How to turn 40: Step 6

I've finally reached that magical birthday where I honestly don't need any more stuff. But I do need the fiancé. More than air. And while our country's moral leaders struggle valiantly to convince the world that our love is something to be feared and loathed, I struggle to wonder if those moral leaders will ever know the happiness and stability we share in their own lives. Stupid fuckers.

So I sneaked out of work a little early tonight and met the fiancé at the Cook County Clerk's Office. Once we got the baby's breath arranged in our hair, we began our slow and hopeful march down the escalator to the subterranean Vital Records Division, where we had a brief but meaningful ceremony. We set the mood with the first two choruses of Standing In Line Behind The Couple With The Kid In The Bassinet. Then we had a reading of Please Print Your Names On The Form Exactly As They Appear On Your Driver's Licenses. After the obligatory Double-Checking Of The Driver's Licenses and the traditional Waiting While The Clerk Runs To The Printer, we declared our love symbolically through the charming local custom of Handing The Cashier Thirty Dollars.
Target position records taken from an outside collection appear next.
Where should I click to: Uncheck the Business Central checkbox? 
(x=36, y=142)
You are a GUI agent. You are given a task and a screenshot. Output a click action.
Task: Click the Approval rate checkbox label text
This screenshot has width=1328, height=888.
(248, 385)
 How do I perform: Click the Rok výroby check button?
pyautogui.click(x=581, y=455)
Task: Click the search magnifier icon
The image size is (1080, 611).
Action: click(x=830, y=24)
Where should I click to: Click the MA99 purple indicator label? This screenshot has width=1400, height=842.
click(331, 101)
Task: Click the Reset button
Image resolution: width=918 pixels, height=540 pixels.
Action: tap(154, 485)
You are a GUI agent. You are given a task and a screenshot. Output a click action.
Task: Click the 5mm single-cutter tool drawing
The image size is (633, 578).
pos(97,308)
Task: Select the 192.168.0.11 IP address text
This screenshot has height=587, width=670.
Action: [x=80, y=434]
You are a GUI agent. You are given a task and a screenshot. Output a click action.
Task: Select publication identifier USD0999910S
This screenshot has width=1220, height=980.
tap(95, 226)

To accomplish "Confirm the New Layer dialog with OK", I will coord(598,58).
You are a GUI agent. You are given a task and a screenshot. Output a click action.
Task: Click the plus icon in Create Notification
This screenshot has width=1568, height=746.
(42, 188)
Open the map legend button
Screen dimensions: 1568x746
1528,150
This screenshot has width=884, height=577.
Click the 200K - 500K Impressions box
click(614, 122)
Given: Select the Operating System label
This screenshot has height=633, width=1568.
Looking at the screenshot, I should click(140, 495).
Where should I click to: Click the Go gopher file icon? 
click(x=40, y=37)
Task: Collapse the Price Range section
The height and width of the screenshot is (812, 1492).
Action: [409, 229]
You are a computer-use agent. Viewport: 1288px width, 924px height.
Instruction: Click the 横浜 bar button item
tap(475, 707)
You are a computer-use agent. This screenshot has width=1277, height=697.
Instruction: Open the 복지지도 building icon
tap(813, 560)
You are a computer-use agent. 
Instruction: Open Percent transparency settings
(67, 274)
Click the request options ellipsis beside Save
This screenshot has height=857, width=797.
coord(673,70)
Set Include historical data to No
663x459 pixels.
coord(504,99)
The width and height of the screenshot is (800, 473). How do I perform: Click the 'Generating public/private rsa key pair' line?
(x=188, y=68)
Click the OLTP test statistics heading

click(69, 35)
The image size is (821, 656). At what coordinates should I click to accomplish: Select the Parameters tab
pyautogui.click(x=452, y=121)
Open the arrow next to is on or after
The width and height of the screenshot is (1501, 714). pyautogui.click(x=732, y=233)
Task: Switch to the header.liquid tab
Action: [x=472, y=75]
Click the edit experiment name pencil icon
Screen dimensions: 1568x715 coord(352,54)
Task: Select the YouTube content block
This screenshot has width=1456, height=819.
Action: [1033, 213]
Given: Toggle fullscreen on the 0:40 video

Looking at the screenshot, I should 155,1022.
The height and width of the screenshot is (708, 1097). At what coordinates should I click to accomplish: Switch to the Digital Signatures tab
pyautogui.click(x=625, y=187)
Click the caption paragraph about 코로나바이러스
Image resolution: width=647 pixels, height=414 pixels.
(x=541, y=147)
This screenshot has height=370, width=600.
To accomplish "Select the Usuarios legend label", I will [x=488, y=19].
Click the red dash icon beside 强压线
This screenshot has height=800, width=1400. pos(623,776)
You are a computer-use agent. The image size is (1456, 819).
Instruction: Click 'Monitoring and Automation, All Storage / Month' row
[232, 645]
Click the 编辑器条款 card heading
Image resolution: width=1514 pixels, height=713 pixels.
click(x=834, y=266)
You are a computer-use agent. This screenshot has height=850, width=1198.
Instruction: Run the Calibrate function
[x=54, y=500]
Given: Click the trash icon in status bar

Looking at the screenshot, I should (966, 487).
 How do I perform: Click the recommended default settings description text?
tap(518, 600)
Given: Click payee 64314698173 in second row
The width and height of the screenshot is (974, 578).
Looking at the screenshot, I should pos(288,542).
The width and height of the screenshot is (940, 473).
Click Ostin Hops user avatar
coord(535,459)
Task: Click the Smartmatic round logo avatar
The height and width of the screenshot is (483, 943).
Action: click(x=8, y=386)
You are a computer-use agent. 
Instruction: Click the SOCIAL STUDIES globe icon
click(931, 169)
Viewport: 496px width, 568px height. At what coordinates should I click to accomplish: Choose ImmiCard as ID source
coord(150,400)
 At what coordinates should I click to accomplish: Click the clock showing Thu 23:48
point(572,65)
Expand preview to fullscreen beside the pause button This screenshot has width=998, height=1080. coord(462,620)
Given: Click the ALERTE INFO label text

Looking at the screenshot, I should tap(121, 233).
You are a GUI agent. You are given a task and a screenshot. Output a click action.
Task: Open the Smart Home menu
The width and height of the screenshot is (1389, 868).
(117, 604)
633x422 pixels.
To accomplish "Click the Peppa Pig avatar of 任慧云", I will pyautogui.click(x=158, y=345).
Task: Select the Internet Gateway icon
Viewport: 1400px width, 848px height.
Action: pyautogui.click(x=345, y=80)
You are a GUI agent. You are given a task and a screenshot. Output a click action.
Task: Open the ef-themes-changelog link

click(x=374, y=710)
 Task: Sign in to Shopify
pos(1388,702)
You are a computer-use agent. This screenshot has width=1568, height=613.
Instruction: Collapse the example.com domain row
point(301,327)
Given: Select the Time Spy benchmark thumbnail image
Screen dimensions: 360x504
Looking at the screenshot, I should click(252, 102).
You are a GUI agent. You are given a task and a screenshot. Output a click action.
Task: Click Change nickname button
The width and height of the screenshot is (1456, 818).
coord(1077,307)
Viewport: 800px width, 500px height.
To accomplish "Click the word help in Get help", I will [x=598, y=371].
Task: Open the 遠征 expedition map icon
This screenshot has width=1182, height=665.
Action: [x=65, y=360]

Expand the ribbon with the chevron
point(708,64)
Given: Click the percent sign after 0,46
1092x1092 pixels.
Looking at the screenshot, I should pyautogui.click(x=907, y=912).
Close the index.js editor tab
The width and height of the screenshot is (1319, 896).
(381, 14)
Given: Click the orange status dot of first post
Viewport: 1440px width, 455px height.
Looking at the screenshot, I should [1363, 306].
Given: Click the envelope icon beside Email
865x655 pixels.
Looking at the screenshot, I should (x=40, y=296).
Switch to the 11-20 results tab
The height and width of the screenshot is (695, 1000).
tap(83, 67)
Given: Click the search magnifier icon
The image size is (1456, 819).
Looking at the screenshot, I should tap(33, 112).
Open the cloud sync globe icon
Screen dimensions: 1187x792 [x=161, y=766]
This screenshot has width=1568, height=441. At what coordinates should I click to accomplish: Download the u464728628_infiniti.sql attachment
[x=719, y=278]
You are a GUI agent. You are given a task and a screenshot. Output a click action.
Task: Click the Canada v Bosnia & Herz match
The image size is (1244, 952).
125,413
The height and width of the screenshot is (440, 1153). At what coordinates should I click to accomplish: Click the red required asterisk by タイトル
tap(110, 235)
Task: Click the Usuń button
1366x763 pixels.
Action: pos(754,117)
And we were officially domestic partnered! Which is the best 40th birthday present I've ever gotten.

The county's standard ceremony package doesn't come with a photography service, so my newly minted domestic partner's brother—who was our witness—took this lovely portrait of us just outside the chapel with my cell phone camera, which I then slightly color-corrected in iPhoto so we'd look extra-tan on our special day:

And then we headed up a few blocks to meet my entire family at the architecturally fabulous Grand Lux Café for a celebratory dinner followed by molten chocolate cakes. Because no domestic partnership or wedding—or 40th birthday, for that matter—is valid without pastries that bleed when you cut them. And instead of a honeymoon-like cab ride back to our condo, we walked six blocks to the el so my niece and nephew could cap off their evening in all the joy and wonder that comes with riding a train.

I may have lost a fiancé today, but I gained a two-disc Sweeney Todd DVD. Oh, and a domestic partner. And as I type this, my domestic partner and his brother and my entire family–everyone I love the most in this world—are safe and cozy and asleep under our roof. And that, my friends, is how you have the Best 40th Birthday Ever.

1 comment:

Alvaro said...

Yeah, I agree with your the sentence "my domestic partner and his brother and my entire family–everyone I love the most in this world—are safe and cozy and asleep under our roof. And that, my friends, is how you have the Best 40th Birthday Ever." I think nothing makes us really happy and peaceful mind other than having our beloved family and people around us. Their presence and support could help us to cope with everything.